3. Showed them a circuit set up with some bi-color LEDS.  Connected to an DC source and spin, a solid circle or either red light or green light is seen.  Now connect it to an AC source and spin and the circle of light is red-black-green-black… as it spins.  Nicely shows how the electric potential drops to zero.

4.  I set up a little circuit… a lamp, a fan and a hair dryer.  These were plugged into a power strip and a modified outlet (set up to connect an AC ammeter and voltmeter) and turned on one at a time.  THe students can see the current increasing as the devices are added because resistance is dropping.  I would really like to be able to set this up with a circuit breaker so it would trip as I continue to add devices.

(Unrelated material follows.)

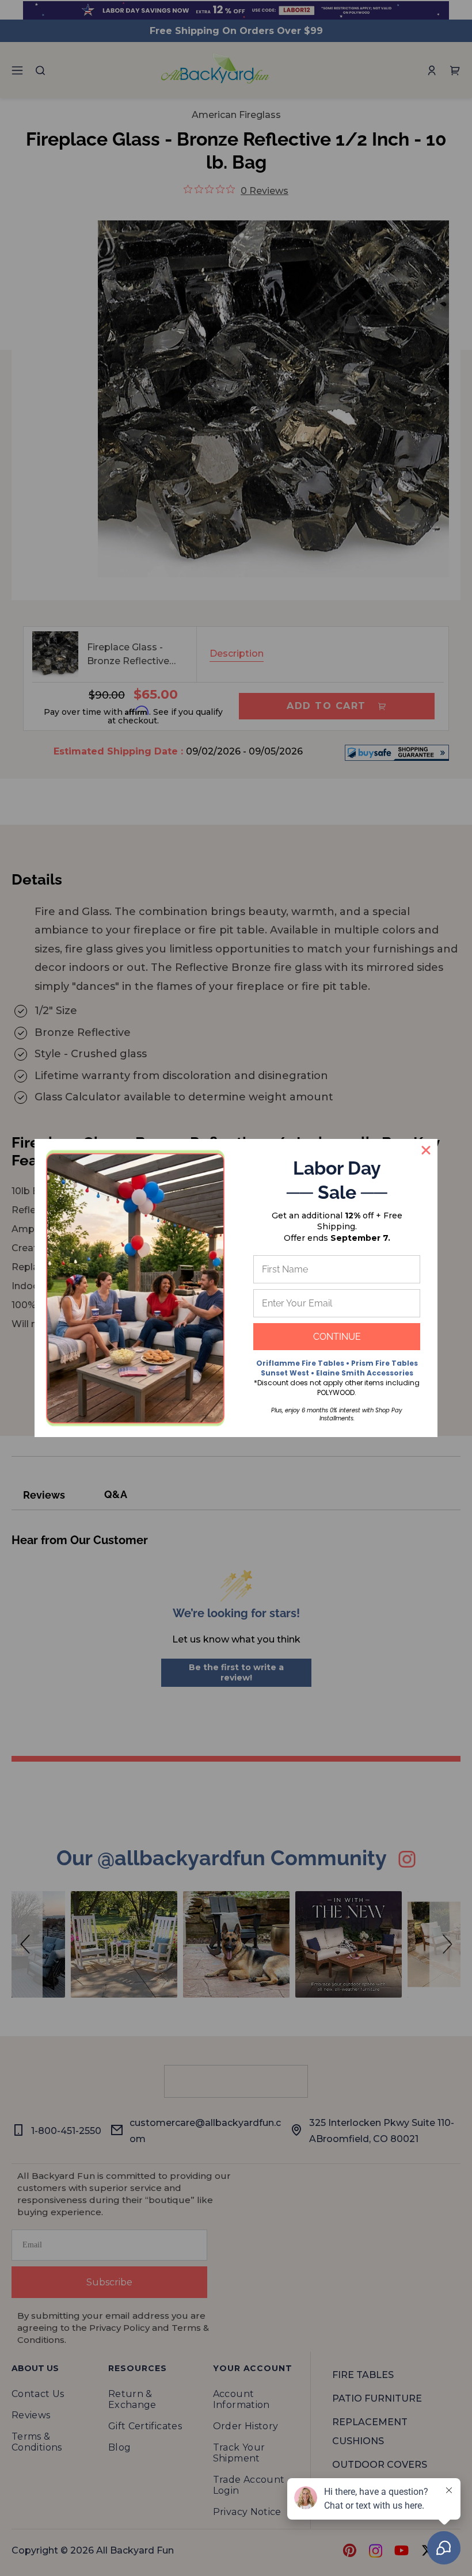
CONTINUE (337, 1336)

5. Finally we learn how to use the electric potential, the current and the time a device is used, along with the charge per kilowatt-hour to determine the cost of using a device.  The device we used wa a hot dogger. A rather crude device with two nails connected to a cord that is plugged into the modified outlet.  We time how long it takes to cook the hot dog, then calculate the cost.

General Physics:

Today was all about complex circiuts for this group.  They also worked in small groups to solve an easier problem with multiple meters.  Tomorrow, we will have the same house hold electricity discussion the Advanced kids had today.